_BRIEF A:_ According to the Michigan destinations excerpt, why is exploring Mackinac Island on two wheels especially enjoyable? Answer in one to three sentences.
_BRIEF B:_ In the Michigan destinations excerpt, how high do the dunes at Sleeping Bear Dunes National Lakeshore rise?
_BRIEF C:_ Reproduce everything in the Michigan destinations excerpt from "As Glen Haven" down to "swimming, and kayaking.".

_EXCERPTED TEXT:_
Glen Haven and Sleeping Bear Dunes National Lakeshore
The small historical village of Glen Haven offers a trip back to a time when steamers plowed the Great Lakes. Listed on the National Register of Historic Places, visitors can visit a fully restored general store, a blacksmith shop, and the Cannery Boat Museum.
As Glen Haven sits within the Sleeping Bear Dunes National Lakeshore, it’s also convenient for accessing the area’s unspoiled natural beauty. One of the best things to do in Southern Michigan can be enjoyed here: climbing the huge, scalable dunes that rise up to 450 feet above the lake. Other options include cycling along the shoreline, hiking countless trails, viewing lighthouses, kayaking, swimming, and kayaking.
While Mackinac Island is well-known to Michiganders, not many are aware that it was the country’s second national park. That might be because it only existed as a national park for 20 years between 1875 and 1895 when it was transferred to the state, becoming Michigan’s first state park. Accessible by ferry, departing from Mackinaw City or St. Ignace, it’s the perfect spot to destress and slow down, enjoying the simple pleasures of life.
The island hosts the Grand Hotel, which overlooks the water from the world’s longest front porch that was featured in the romantic 1980 film “Somewhere in Time.” Even if you don’t stay here, you can relax on the porch and enjoy the picturesque views. One of the most popular things to do is to explore Mackinac on two wheels as there are no cars allowed here, making it especially enjoyable. Horse-drawn carriage rides offer a romantic way to explore, while a variety of other activities, including hiking over 70 trails, can be enjoyed, too.
Located on the western shoreline of Lake Michigan, Saugatuck is one of the most charming towns in the state, filled with striking natural beauty and enticing attractions. Those seeking an adrenaline-pumping adventure can embark on a thrilling, high-speed buggy ride across the sand dunes via Saugatuck Dune Rides.
Old-school hand-cranked rides on the Saugatuck Chain Ferry will bring you across the Kalamazoo River to Mount Baldhead Park and Oval Beach, one of the most idyllic beaches in the region. Visitors can also head to the top of Mount Baldhead for one of the best bird’s-eye views around. in the artsy town itself, historic buildings house many galleries, shops, cafes, and other eateries.
If you like tulips, you don’t have to travel all the way to the Netherlands as millions of the flowers await in Holland, Michigan. This town offers Dutch culture right in the U.S. and the opportunity to see an endless landscape of colorful blooms in May when the Tulip Time Festival takes place. There are many other things to do throughout the year, including learning about the town’s history at the Holland Museum and visiting Windmill Island, which hosts a traditional old windmill. Downtown is photogenic with many historic buildings, sculptures, and statues, as well as offering a myriad of eateries for sampling authentic Dutch dishes.

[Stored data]
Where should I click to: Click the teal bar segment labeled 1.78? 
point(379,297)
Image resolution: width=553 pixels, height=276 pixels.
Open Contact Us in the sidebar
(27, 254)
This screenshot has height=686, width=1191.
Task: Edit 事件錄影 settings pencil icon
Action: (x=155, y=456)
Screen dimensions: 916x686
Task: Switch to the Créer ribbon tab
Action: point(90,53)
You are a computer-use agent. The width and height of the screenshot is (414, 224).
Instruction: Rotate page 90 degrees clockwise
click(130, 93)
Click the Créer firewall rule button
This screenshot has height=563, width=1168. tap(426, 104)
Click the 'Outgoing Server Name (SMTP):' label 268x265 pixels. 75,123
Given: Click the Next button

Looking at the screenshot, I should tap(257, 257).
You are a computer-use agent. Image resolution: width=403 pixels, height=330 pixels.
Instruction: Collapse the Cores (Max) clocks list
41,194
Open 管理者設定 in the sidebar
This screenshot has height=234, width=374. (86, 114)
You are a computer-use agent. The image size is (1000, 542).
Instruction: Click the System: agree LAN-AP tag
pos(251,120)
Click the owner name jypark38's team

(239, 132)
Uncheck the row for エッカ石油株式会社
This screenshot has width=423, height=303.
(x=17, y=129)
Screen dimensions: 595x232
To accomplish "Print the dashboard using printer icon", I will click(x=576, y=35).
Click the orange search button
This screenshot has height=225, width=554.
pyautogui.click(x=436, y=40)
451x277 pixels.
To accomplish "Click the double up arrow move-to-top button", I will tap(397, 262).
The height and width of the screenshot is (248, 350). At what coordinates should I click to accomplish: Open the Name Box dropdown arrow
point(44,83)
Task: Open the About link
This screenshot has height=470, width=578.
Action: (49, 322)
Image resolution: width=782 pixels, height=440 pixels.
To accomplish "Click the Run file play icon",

_RESPONSE AREA A:_ Exploring Mackinac Island by bike is especially enjoyable because no cars are allowed on the island.

_RESPONSE AREA B:_ They rise up to 450 feet above the lake.

_RESPONSE AREA C:_
As Glen Haven sits within the Sleeping Bear Dunes National Lakeshore, it’s also convenient for accessing the area’s unspoiled natural beauty. One of the best things to do in Southern Michigan can be enjoyed here: climbing the huge, scalable dunes that rise up to 450 feet above the lake. Other options include cycling along the shoreline, hiking countless trails, viewing lighthouses, kayaking, swimming, and kayaking.